Ultimamente, podemos concordar que o cinema nada mais é do que uma forma de manipular e esculpir o tempo através da imagem. César, o protagonista, é esse arquiteto visionário que tem como objetivo criar a cidade de Megalopolis, uma utopia ultratecnológica que irá permitir que todas as pessoas do mundo (ou ao menos da Nova Roma) vivam de forma igualitária. O que é, também, um pouco do que é o cinema, não? Na sala de cinema todos somos iguais, vivemos as mesmas experiências no mesmo espaço e pelo mesmo período de tempo. Somos expostos a uma só tela, uma só trama e a partir disso, rimos e choramos juntos.
Para Coppola, a saída de uma sociedade que parece estar fadada ao fracasso e a mesquinhez só poderá ser curada a partir da utopia, e essa utopia é o cinema. É essa forma de congelar o tempo, de através disso amar e ser amado. É curioso, ao mesmo tempo que muito triste, que Megalopolis tenha saído um pouco depois da morte de Eleanor Coppola. Esse filme é uma carta de amor à sua esposa e ao cinema. Uma obra de um diretor que embora consagrado pelo tempo, não deixa de se empolgar com a arte cinematográfica o suficiente para tratá-la de forma disruptiva aos 85 anos de idade.
Parte do que me faz amar o cinema é poder viver momentos como esse e testemunhar as mudanças pelas quais a sociedade passa e, como reflexo, a arte também. Empolga que tenhamos pessoas já tão consolidadas em sua carreira dispostas a venderem tudo a fim de desenvolver uma verdadeira experiência sensorial através da explosão de cores, música, dança, literatura, política e cinema. Entrei e saí da sessão sem saber descrever esse filme e não sei se um dia conseguirei. Seus temas podem ser apontados à vontade, são nítidos, suas tramas poderão ser descritas anos a fio junto do seu intenso simbolismo, mas a experiência de ver tudo isso posto em tela, dividido, ampliado, focalizado e distorcido, também, é explosiva e inenarrável e vai facilmente do amor ao ódio.

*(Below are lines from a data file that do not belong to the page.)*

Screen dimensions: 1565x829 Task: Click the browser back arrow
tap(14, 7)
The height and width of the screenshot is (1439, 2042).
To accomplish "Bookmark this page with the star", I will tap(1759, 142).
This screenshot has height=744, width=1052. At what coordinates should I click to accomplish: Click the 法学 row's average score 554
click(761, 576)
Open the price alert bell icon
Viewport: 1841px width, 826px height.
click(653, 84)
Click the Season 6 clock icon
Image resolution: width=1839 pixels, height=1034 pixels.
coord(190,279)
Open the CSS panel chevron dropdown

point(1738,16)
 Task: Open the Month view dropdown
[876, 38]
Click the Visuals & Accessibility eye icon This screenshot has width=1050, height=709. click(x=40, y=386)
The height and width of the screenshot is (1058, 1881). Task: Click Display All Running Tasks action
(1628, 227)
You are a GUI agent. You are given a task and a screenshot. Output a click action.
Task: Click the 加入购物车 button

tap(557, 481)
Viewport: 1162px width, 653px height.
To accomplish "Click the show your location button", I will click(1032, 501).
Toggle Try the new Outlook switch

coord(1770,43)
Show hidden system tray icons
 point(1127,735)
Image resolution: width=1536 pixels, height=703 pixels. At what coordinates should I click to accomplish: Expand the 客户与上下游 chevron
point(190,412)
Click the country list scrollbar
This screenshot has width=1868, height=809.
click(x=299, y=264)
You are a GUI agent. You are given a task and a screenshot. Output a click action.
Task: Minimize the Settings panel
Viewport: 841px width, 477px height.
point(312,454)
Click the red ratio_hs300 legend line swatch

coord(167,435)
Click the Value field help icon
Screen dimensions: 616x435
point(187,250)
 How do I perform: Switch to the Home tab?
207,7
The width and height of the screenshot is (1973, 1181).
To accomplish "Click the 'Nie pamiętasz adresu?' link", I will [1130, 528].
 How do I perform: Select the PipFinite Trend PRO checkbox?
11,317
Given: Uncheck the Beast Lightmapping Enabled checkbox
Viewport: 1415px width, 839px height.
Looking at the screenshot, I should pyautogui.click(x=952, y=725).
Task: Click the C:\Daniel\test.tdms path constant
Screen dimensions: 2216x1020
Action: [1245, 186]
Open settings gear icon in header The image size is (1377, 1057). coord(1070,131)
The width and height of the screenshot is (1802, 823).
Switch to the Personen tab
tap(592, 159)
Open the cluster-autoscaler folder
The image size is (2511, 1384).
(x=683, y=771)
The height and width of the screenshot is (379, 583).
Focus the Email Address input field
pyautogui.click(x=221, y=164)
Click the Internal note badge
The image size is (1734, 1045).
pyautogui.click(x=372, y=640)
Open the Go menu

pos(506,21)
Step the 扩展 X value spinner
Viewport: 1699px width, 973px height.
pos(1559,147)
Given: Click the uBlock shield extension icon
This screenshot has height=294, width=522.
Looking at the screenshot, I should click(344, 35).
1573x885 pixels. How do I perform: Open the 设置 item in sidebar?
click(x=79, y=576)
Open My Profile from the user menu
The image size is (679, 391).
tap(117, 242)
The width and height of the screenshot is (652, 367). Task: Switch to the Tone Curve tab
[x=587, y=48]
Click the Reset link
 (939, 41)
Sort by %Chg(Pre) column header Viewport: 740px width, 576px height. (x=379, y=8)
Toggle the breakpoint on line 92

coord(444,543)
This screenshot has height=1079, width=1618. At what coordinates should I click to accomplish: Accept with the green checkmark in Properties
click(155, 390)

Acredito que, no final das contas, Megalopolis é mesmo um filme divisivo e que dificilmente irá se pagar, mas vai entrar para a história como um dos retratos mais atemporais sobre a sociedade moderna e de outrora no cinema. Hoje eu agradeço pelo cinema que faz mais perguntas do que entrega respostas, o cinema que mais embarca nas possibilidades que o futuro reserva à linguagem cinematográfica e que menos se interessa pela velha zona de conforto. É curioso e revelador que sejam diretores como Coppola e Scorsese que pensem no cinema contemporâneo como o momento de transpor barreiras, quebrar paredes. A inovação não tem nada a ver com a idade e sim com a vontade de ser visionário. O cinema passa por um novo momento e fazer parte disso é um privilégio.